Es ist wohl wahr, daß Spinoza den Menschen als Teil der Natur bestimmt,
aber es ist nicht wahr, daß er ihn deshalb als unselbständigen Teil
einer Natur im Ganzen begreift. Die vorschnelle, aber verbreitete
Meinung, Spinozas Philosophie sei als ein auf den Monismus der Substanz
gegründetes deduktives System zu verstehen, beruht auf einer Fehldeutung
seines Hauptwerkes, der Ethik.
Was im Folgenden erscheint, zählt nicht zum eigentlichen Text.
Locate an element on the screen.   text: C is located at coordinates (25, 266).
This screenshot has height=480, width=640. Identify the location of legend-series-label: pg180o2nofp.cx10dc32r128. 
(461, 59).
Sie ist vielmehr durch einen
Perspektiven-Dualismus gekennzeichnet, der einen doppelten Ausgangspunkt
hat: den Ausgang von Gott und den Ausgang vom Menschen. Der diese beiden
Glieder verknüpfende Grundgedanke ist der einer durchgängigen
Rationalität der Welt; dies ist ein eminent auf den Menschen bezogener
Gedanke, da die Begreifbarkeit der Welt nur für ein Wesen von Interesse
ist, das zu begreifen vermag. So notwendig Spinoza seiner Ethik die
Theorie der Substanz voranstellen muß, so notwendig ist seine
Philosophie andererseits eine Theorie des Menschen: der Mensch ist das
ausgezeichnete endliche Wesen, das im Akt des Erkennens aus eigenem
Können sein eigenes Sein bewahrt, d.h. seine Freiheit erfährt. - Diese
These wird in der Vielfalt der Aspekte präsentiert und auf ihren Ertrag
für eine Theorie des welthaft existierenden Menschen überprüft.